Past journeys through this area have always been good sailing. On this journey, the wind has generally been elsewhere, though we did get a few spinnaker runs in. We doused the spinnaker too early when we thought the wind had died, only to have the wind return after everything was put away.
Jennifer tries her hardest to take us to new places along new routes each time we traverse the same territory. We stayed at Sidney Spit rather than at the Sidney Marina and traveled an outside route around the South of San Juan Island rather across the north on our way to Roche Harbor. We docked at Roche Harbor rather than anchoring out, as we normally do.
Some remarkable music we recorded at the weekly Sidney Thursday Street Fair (2013)
As we readied to cast off from the dock at Sidney Spit, a couple, Pete and Sherry, asked our advice about crossing the cove. It is shallow, at the dock we were sitting in 6’8″ of water and need 4’9″ to float.

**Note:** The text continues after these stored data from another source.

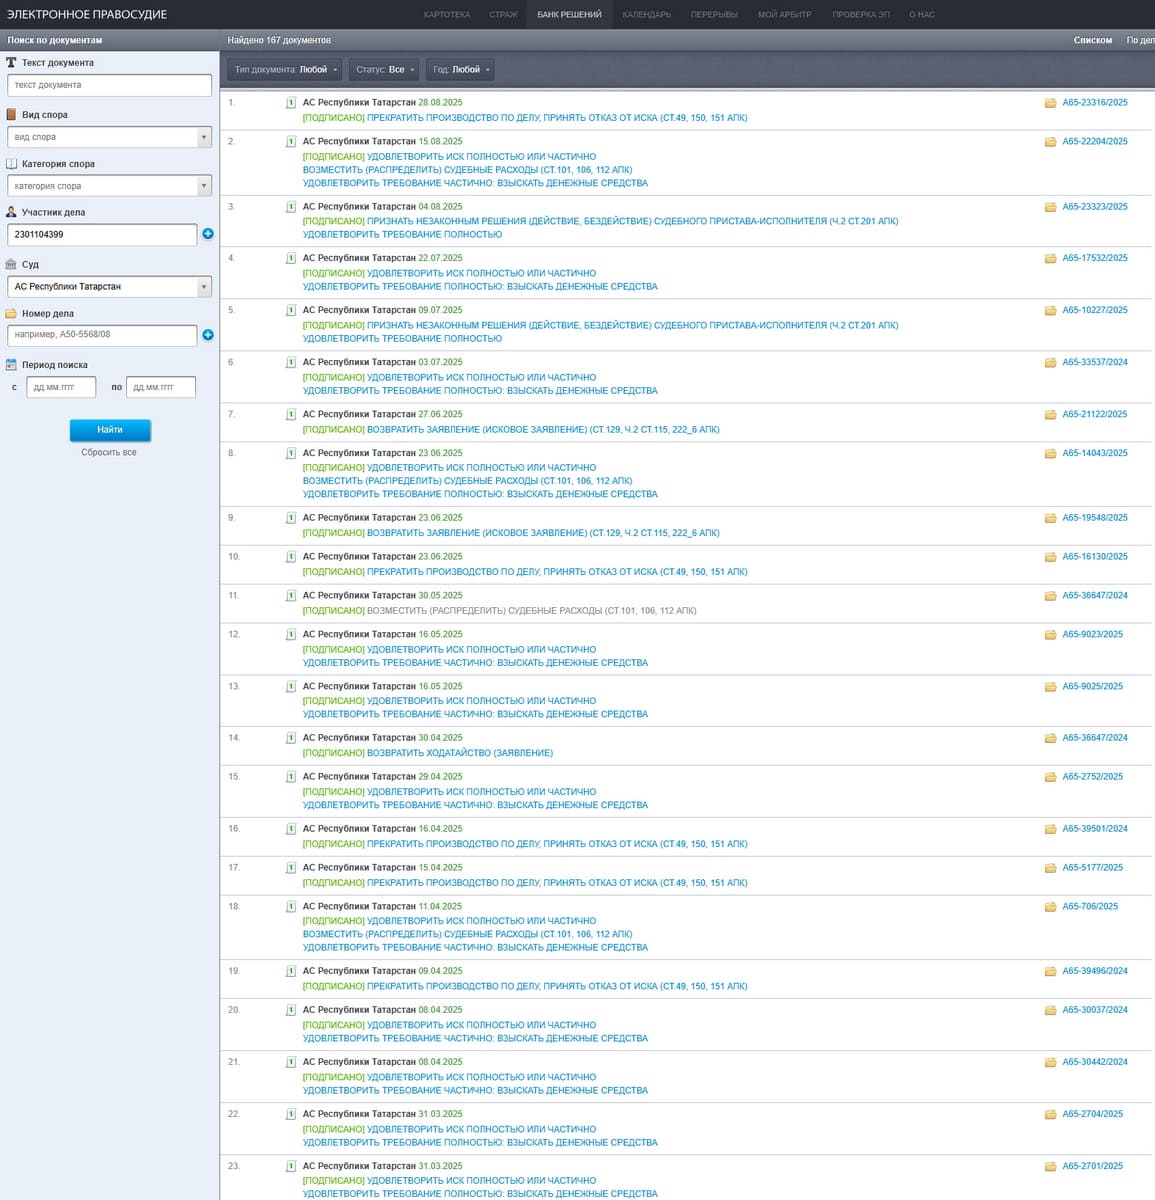Expand the Вид спора combo box arrow
Viewport: 1155px width, 1200px height.
[x=204, y=137]

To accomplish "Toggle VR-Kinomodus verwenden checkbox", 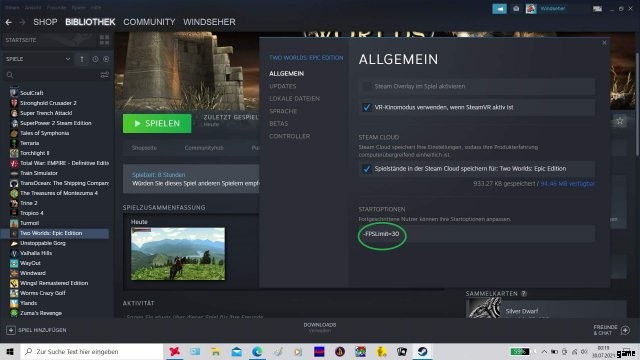I will [x=367, y=107].
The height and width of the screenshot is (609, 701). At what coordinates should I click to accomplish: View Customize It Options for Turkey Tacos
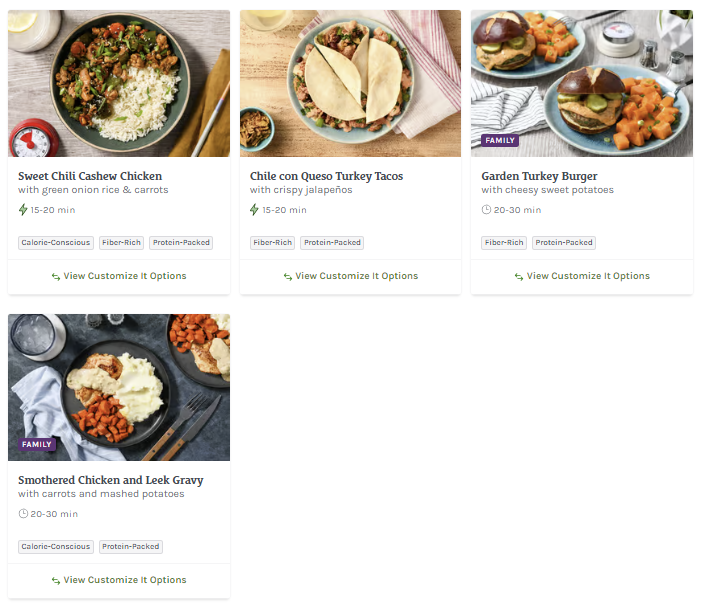(x=357, y=276)
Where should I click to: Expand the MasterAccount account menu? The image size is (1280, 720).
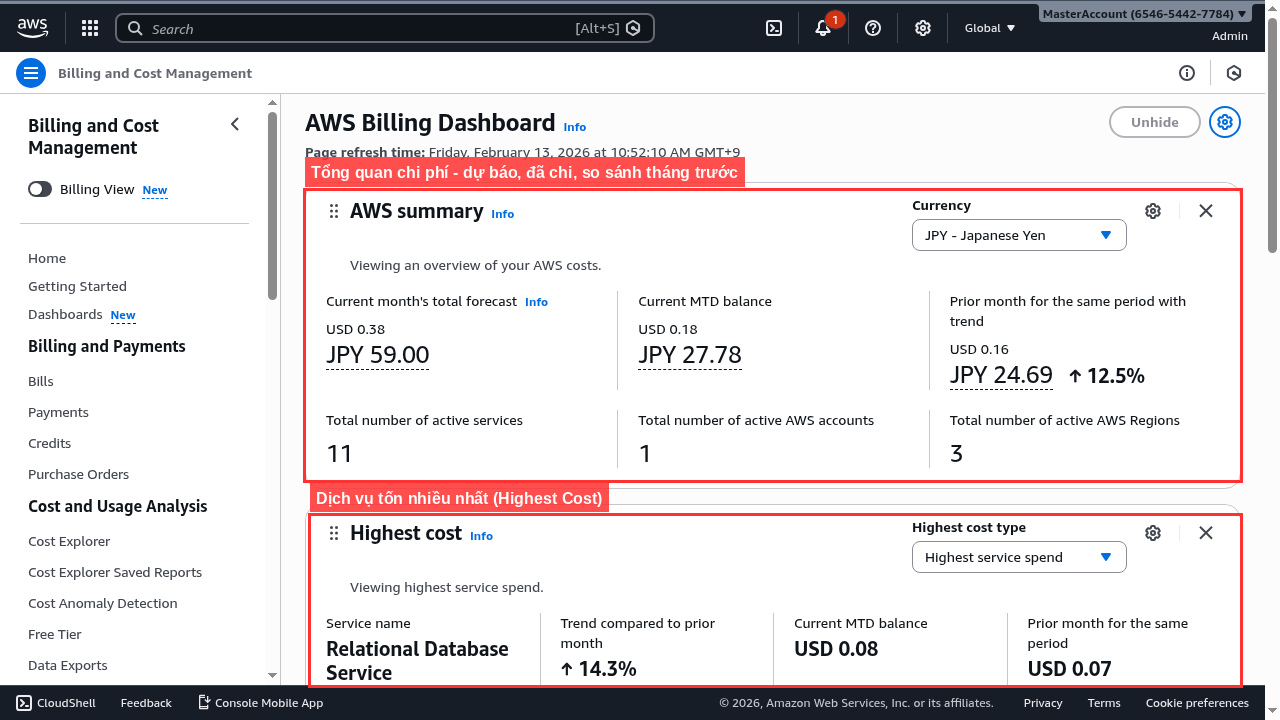[1144, 14]
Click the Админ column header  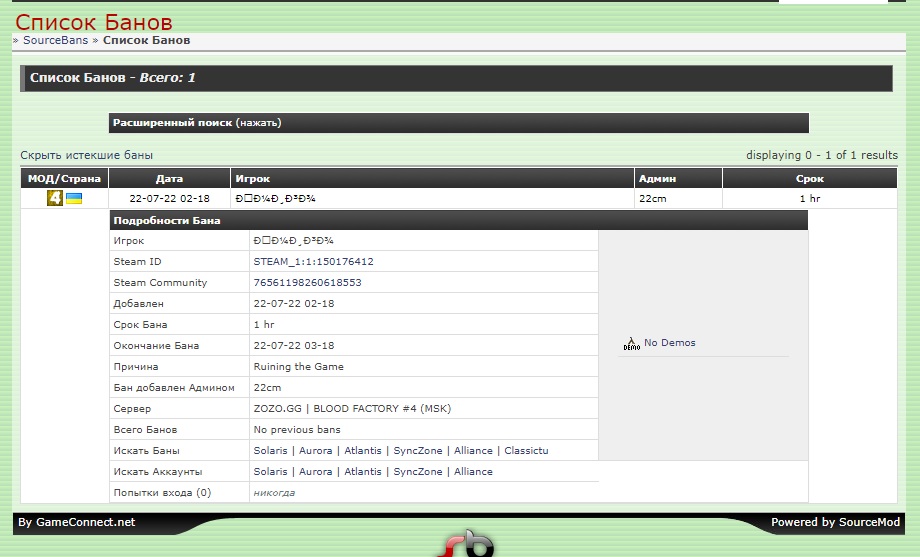[x=657, y=178]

They recently bought their boat and did not have all the charts they’d like. The alternator on their boat had also given up so they would be on a dock when they got to Roche Harbor.
We’ve been staying on docks on this homeward leg of the trip because getting Hilary in and out of the dinghy has been getting harder and she is becoming less able to entertain herself on board, so walking in the town or the trails is becoming more important.

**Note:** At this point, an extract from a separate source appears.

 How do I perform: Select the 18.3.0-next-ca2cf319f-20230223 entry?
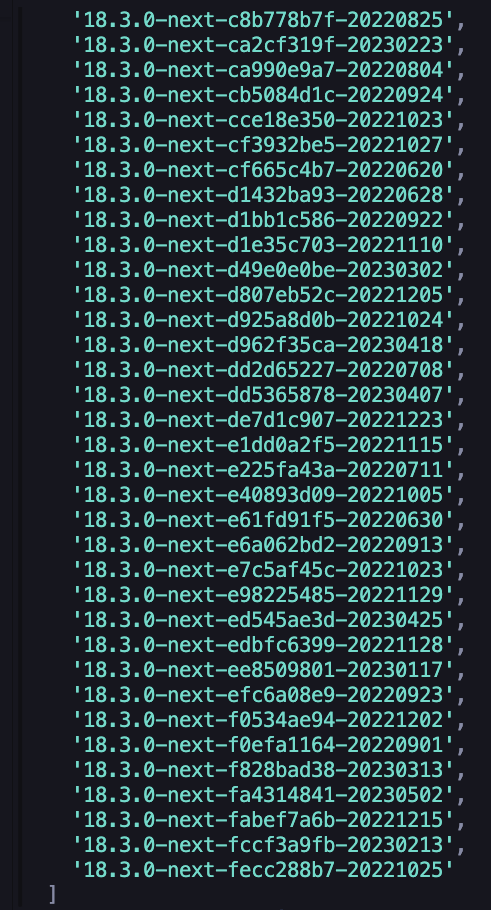pyautogui.click(x=263, y=45)
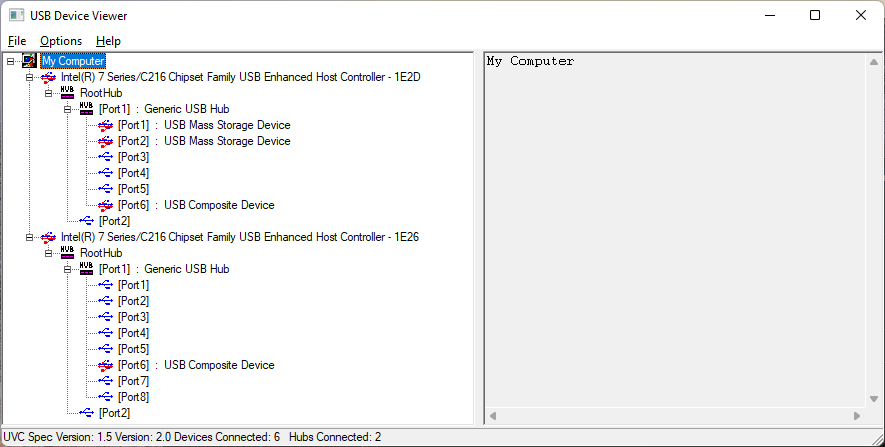Click the first Generic USB Hub icon
The image size is (885, 447).
click(87, 109)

To get from Sidney Spit to Roche Harbor is a sail across Haro Strait. It can be boisterous, but generally, when we cross it it has been very nice. This time it was completely flat with no option to sail.
As we neared the east side, a 40-something sail boat, which had been inching closer, suddenly turned onto a collision course. Jennifer made an appropriate and non-blasphemous exclamation, followed by ‘‘Orcas! There are whales!’’ The boat had turned to follow the whales.
As they came near, the man at the helm yelled, ‘‘Look how many!’’ It was a dozen or more of a resident pod.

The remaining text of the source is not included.